- Dołączył: 2010-01-31
- Miasto: Rarotonga
- Liczba postów: 4
6 lutego 2010, 10:55
Chciałbym się dowiedzieć ilukrotnie wzrasta waga kaszy gryczanej po ugotowaniu?
W Internecie znalazłem, że waga 100g kaszy suchej po ugotowaniu i po odcedzeniu, wzrasta do 250g, czyli wychodzi 2,5 razu więcej.
Czy ktoś mógłby to potwierdzić?
Z góry dzięki.
Edytowany przez BikeTrials 6 lutego 2010, 10:57
- Dołączył: 2009-03-07
- Miasto: Gorzów Wielkopolski
- Liczba postów: 2589
6 lutego 2010, 12:42
może ma małe garnki w domu i nie chce żeby jej kasza wyleciała z tego garnka???????????????
6 lutego 2010, 13:02
Albo w garści grzeje i boi się, że mu wypłynie. Kasza to nie popcorn.
Było już wiele takich pytań, też odnośnie makaronu i ryżu. Ugotowana kasza to kasza + woda, a pytanie nie jest o objętość tylko wagę, czyli co?

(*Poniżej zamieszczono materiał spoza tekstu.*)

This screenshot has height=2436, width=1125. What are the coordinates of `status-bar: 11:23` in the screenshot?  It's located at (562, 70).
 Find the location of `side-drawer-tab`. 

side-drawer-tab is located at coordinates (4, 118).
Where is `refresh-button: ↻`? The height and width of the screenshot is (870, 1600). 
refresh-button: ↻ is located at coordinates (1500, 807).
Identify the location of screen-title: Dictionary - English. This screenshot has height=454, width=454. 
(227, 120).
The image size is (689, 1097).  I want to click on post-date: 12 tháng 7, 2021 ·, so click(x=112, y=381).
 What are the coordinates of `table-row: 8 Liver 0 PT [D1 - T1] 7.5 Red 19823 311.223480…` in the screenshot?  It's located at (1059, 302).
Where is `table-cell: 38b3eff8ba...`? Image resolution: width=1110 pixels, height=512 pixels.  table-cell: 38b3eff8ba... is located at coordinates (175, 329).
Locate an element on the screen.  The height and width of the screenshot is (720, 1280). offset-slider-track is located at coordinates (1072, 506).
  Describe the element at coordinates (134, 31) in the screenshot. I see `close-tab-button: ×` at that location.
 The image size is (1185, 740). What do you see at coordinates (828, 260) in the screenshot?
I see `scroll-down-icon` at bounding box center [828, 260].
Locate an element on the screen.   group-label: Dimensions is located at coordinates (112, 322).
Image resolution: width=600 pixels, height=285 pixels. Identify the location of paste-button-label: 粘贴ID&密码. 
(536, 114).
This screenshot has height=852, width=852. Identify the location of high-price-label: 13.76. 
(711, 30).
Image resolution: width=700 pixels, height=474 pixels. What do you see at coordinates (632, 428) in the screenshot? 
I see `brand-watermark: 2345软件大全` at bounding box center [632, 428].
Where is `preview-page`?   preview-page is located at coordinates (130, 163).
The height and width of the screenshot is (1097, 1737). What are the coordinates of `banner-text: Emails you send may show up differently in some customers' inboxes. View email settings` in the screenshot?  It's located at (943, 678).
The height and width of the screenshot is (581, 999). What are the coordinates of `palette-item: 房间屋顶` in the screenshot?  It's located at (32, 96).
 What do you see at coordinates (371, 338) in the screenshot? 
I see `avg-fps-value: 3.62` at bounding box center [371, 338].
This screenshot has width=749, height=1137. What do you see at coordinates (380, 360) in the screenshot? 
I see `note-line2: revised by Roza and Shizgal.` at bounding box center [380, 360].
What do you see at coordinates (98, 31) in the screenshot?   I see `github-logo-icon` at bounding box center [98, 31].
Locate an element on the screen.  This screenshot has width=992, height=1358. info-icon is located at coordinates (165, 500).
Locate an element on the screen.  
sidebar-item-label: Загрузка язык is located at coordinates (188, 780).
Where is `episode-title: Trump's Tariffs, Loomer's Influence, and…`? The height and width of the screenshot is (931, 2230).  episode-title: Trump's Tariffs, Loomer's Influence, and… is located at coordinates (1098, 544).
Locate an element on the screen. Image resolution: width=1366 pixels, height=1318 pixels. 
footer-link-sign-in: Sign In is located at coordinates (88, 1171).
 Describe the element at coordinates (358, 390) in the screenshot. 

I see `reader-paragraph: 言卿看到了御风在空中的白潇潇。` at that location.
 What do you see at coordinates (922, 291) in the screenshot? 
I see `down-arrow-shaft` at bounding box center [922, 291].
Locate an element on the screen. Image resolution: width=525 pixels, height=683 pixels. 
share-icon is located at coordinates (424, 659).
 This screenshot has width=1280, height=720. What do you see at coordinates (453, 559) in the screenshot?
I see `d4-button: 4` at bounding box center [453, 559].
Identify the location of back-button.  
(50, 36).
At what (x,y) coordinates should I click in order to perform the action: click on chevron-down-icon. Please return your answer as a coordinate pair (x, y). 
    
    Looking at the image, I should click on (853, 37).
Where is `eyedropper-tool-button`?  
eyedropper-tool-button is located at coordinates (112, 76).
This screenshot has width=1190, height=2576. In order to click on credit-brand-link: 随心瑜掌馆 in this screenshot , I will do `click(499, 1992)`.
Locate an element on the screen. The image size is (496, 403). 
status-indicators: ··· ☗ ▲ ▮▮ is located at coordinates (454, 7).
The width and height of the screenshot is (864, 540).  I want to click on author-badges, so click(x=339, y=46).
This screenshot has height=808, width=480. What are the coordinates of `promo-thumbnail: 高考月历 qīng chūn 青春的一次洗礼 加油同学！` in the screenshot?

Garnek może nie wytrzymać ciężaru? :P
- Dołączył: 2008-08-31
- Miasto: Łódź
- Liczba postów: 20477
6 lutego 2010, 13:10
An1A czy TY jadasz coś z mąki raowej ale oprócz makaronu
6 lutego 2010, 13:14
Nie, ale mam zamiar spróbować zrobić z niej naleśniki do mięsa, bo ostatnio ją kupiłam. Zobaczę jutro czy się uda ;)
- Dołączył: 2008-08-31
- Miasto: Łódź
- Liczba postów: 20477
6 lutego 2010, 13:36
JA robiłam naleśniki-66g mąki żytniej razowej(212kcal) + 1 białko + mleko(tak rzeby konsystencja była w sam raz) ja dałam jeszcze 15 g drożdży i smażyłam na teflonie na kropli oliwy każdy
6 lutego 2010, 23:02
I jak wyszły? Jeśli ja zrobię to już hurtem na kilka dni.
- Dołączył: 2009-09-30
- Miasto: Lublin
- Liczba postów: 1753
6 lutego 2010, 23:06
Ja zastanawialam sie nad tym samym i wiem dlaczego zalozycielka watku zadala takie pytanie. Ja mam kasze gryczana w diecie i nigdy nie gotuje jej tylko dla siebie. wrzucam 2 albo 3 woreczki dla calej rodziny. A potem chce miec swoja czesc odwazona i chce wiedziec ile po ugotowaniu wazy 50 g surowej kaszy. Proste?
Ja sobie poradzilam z tym tak, ze te 50 g to pol woreczka. Wiec po ugotowaniu tez odmierzam pol woreczka. A moze zle rozumuje?
6 lutego 2010, 23:29
Ja sobie poradzilam z tym tak, ze te 50 g to pol woreczka. Wiec po ugotowaniu tez odmierzam pol woreczka. A moze zle rozumuje?
Hm... no na logikę jak w woreczku 100g jest 2x50g, to tyle samo będziesz miała po ugotowaniu + woda. Nie wiem w czym macie problem z tą wagą, ja gotuję często bez żadnych woreczków, odmierzam określoną wagę przed ugotowaniem, po ugotowaniu i odsączeniu znowu na wagę i dzielę na tyle porcji ile liczyłam suchego produktu i po kłopocie.
- Dołączył: 2009-09-30
- Miasto: Lublin
- Liczba postów: 1753
6 lutego 2010, 23:31
an1a1987 to robisz tak samo jak ja:)
6 lutego 2010, 23:40
To samo jest dobrze robić z mięsem. Duża oszczędność czasu i nie trzeba codziennie spędzać czasu w kuchni.